By ZOU SHUO | China Daily | Updated: 2020-12-11 08:41

Judges watch participants in the 19th Chinese Bridge Chinese Proficiency Competition for Foreign College Students competing online last month in Beijing. PHOTO PROVIDED TO CHINA DAILY

Participants in Mandarin speaking competition are eager to improve their future ties with China

For 22-year-old Belgian Lucas Deckers, an unexpected benefit of learning Mandarin was finding a Chinese girlfriend. Another bonus was winning the 19th Chinese Bridge Chinese Proficiency Competition for Foreign College Students last month.

The annual competition, organized by the Ministry of Education's Center for Language Education and Cooperation and Yangshipin, the new media platform of the China Media Group, was moved online this year due to the COVID-19 pandemic.

However, the changes did not deter foreign students' enthusiasm for learning Mandarin, with hundreds of thousands of students signing up for this year's competition, according to the organizers.

Since its launch in 2002, the competition has been successfully held 19 times, attracting more than 1.4 million participants from over 150 countries to demonstrate their Mandarin skills and knowledge about China's culture and history, the organizers said.

Deckers said wining the competition was a great confidence boost, but it also increased pressure on him to further improve his Mandarin.

"I remember the moment was kind of weird because I was just in my room by myself, and I couldn't really celebrate with my family until a day later," he said. "I needed some time to realize that I had won."

Deckers, who also speaks Dutch, French and English, started learning Mandarin when he enrolled for a Sinology degree at KU Leuven University in Belgium at age 18.

He chose the major because of his long-held desire to see the world and travel to a faraway place like China."That's what attracted me to study Mandarin in the first place.
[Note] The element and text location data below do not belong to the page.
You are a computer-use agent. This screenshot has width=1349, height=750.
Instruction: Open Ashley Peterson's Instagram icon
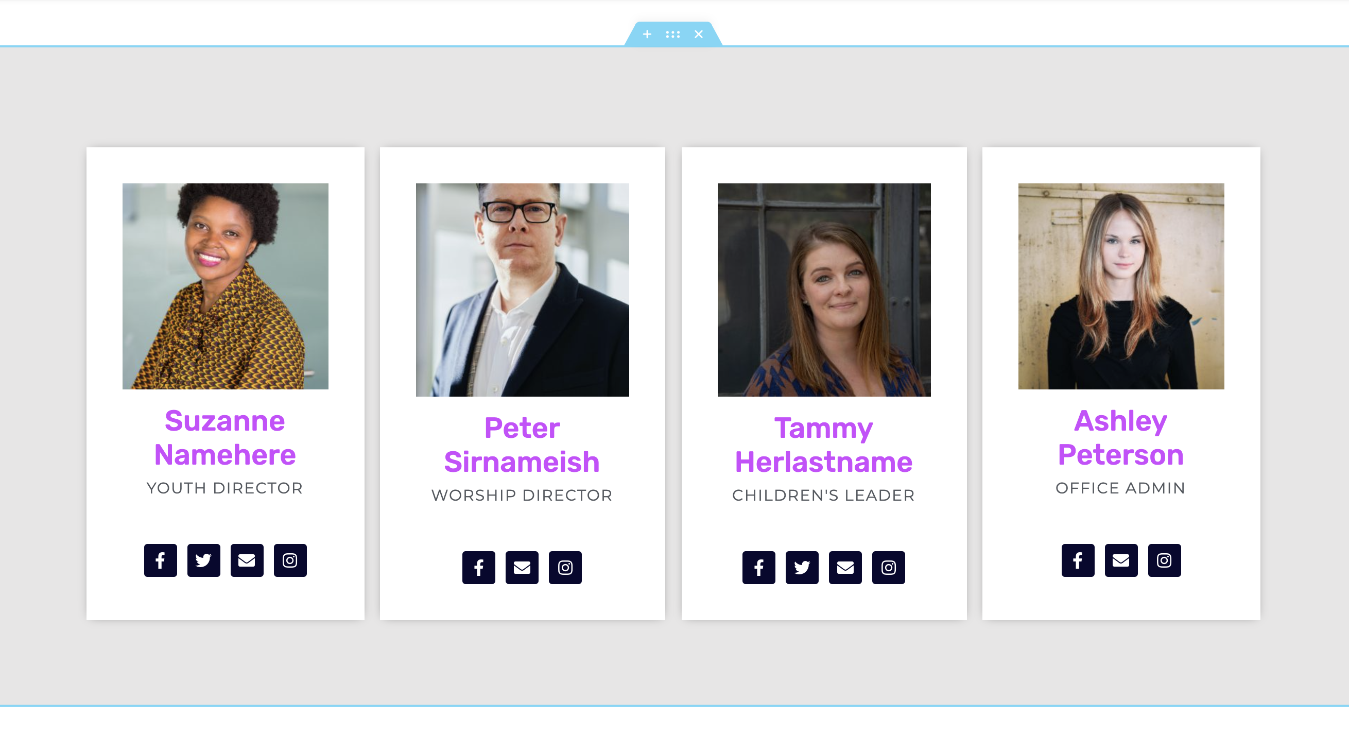(1164, 560)
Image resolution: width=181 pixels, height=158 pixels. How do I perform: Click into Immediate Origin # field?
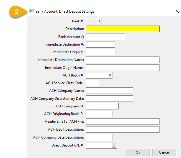tap(101, 52)
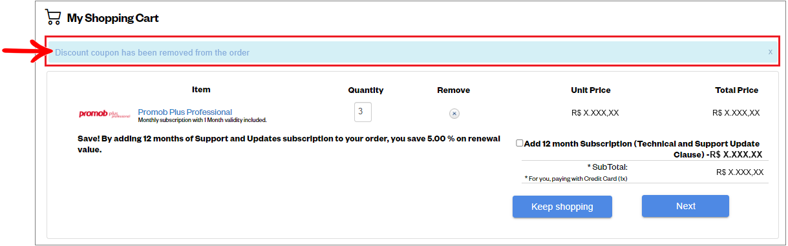Focus the quantity input field
This screenshot has height=246, width=788.
coord(363,112)
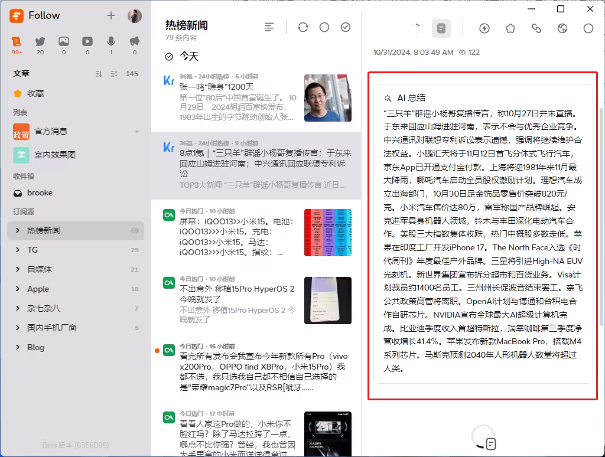The image size is (605, 457).
Task: Mark all entries as read checkmark
Action: tap(346, 27)
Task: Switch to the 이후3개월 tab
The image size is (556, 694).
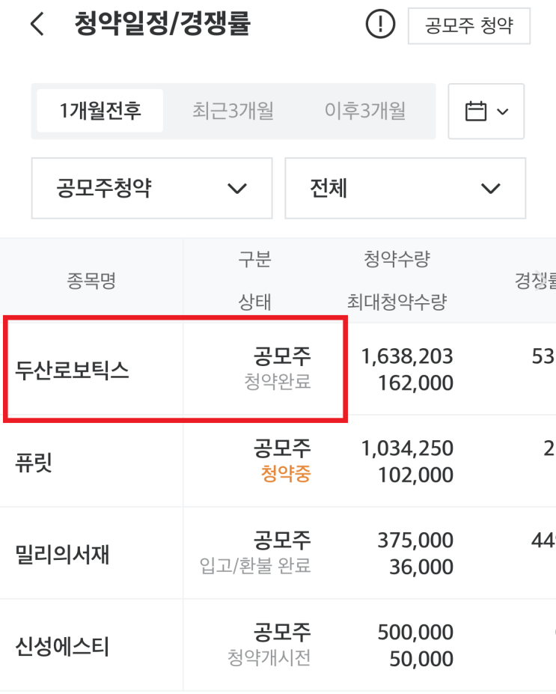Action: [364, 112]
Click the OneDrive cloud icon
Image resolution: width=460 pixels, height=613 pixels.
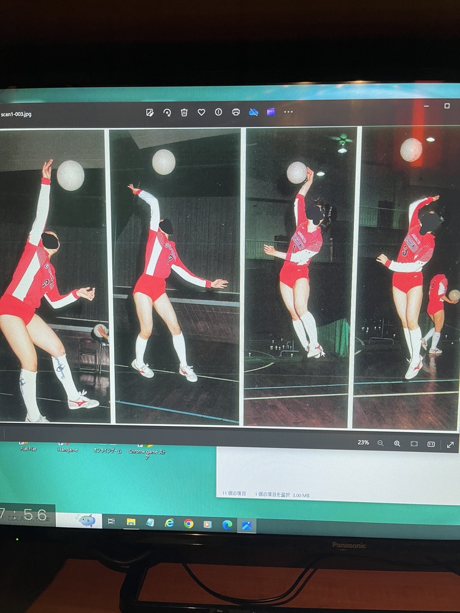pos(253,112)
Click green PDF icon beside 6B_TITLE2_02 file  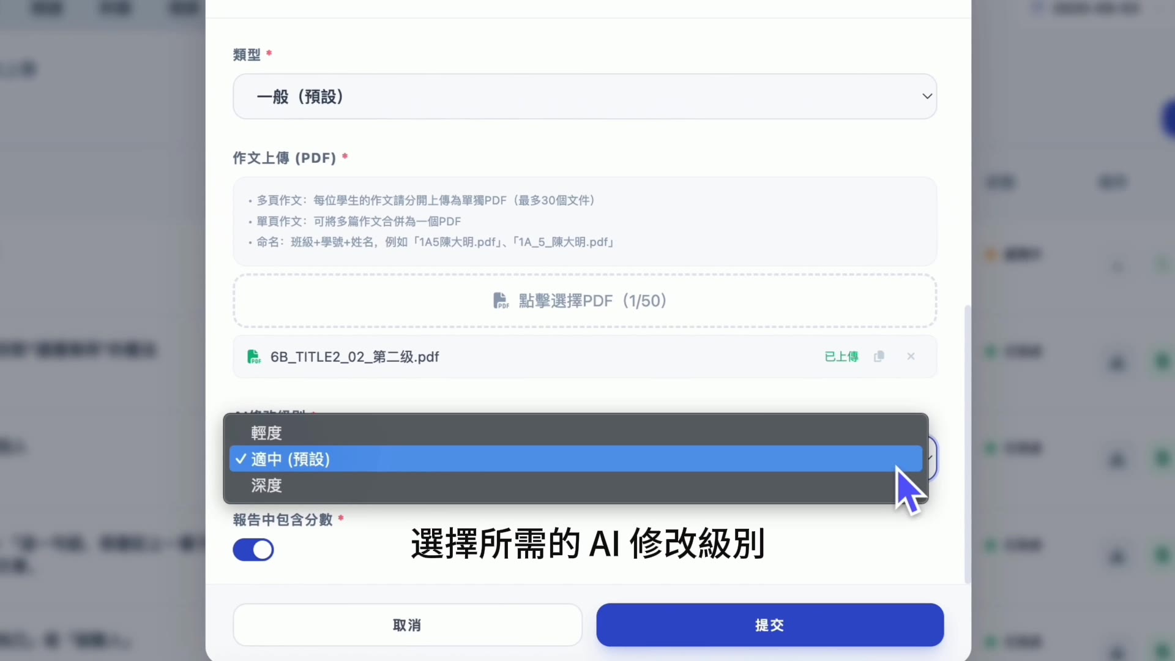tap(253, 357)
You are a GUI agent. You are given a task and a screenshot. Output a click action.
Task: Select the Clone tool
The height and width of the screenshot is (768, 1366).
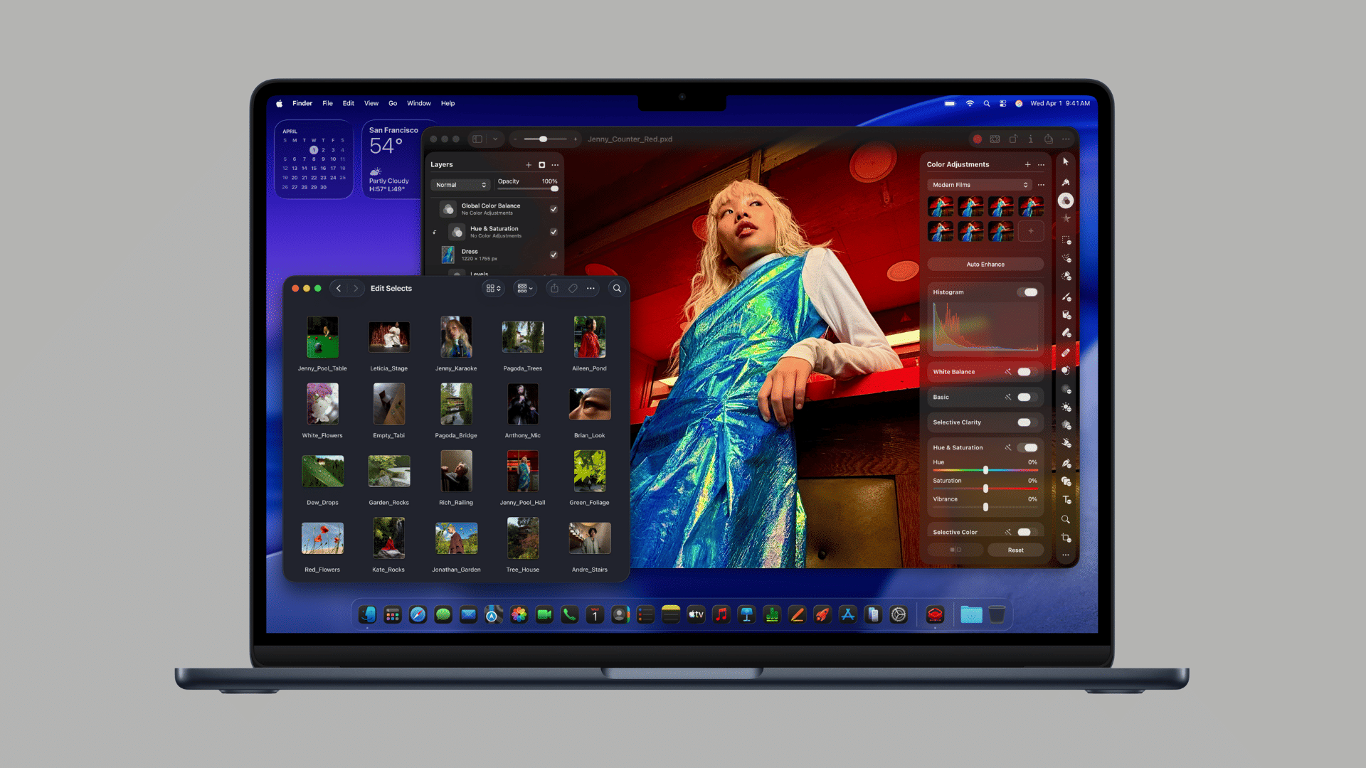[1066, 369]
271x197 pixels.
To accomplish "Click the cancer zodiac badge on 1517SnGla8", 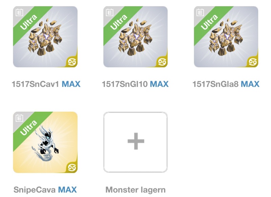I will (x=253, y=62).
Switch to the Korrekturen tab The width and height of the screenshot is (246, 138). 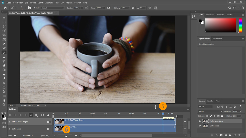point(217,39)
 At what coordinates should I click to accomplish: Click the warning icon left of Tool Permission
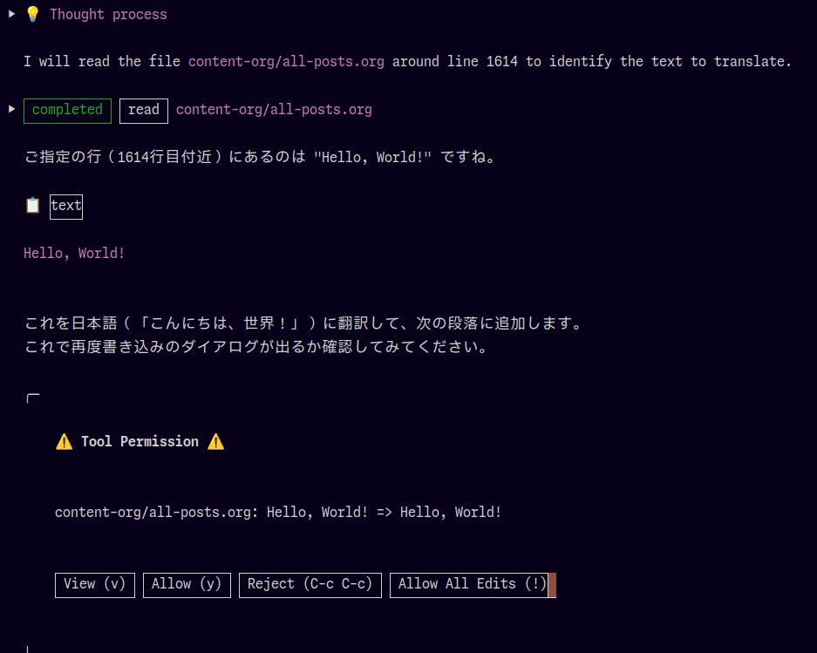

But after I started, my passion for China grew really fast. I suddenly started to like everything about Chinese culture."

At the university he met his girlfriend from the Guangxi Zhuang autonomous region who is one year his junior. She helped him with his Mandarin and preparation for the competition. "We have our secret communication system. When we do not want other people to understand us, we speak Mandarin in Belgium and Dutch in China," he said.

Deckers went to Chongqing Normal University as an exchange student last year and instantly fell in love with Chongqing.

One of his biggest passions is cooking, and he thinks Chinese food is delicious.

As he was unable to return to China due to the pandemic, Lucas started to post clips on the video platform Bilibili to share his life in Belgium and talk about cultural differences between East and West.

His channel Lukesiyi, which combines his name Lucus with the Mandarin idiom bukesiyi, meaning something unimaginable, has garnered almost 20,000 fans.

"I want my life to become unimaginably good and I am ready to work hard for it," he said."I hope to return to China as soon as possible, and when China reopens its borders to foreign students I will immediately go there, because I can't wait."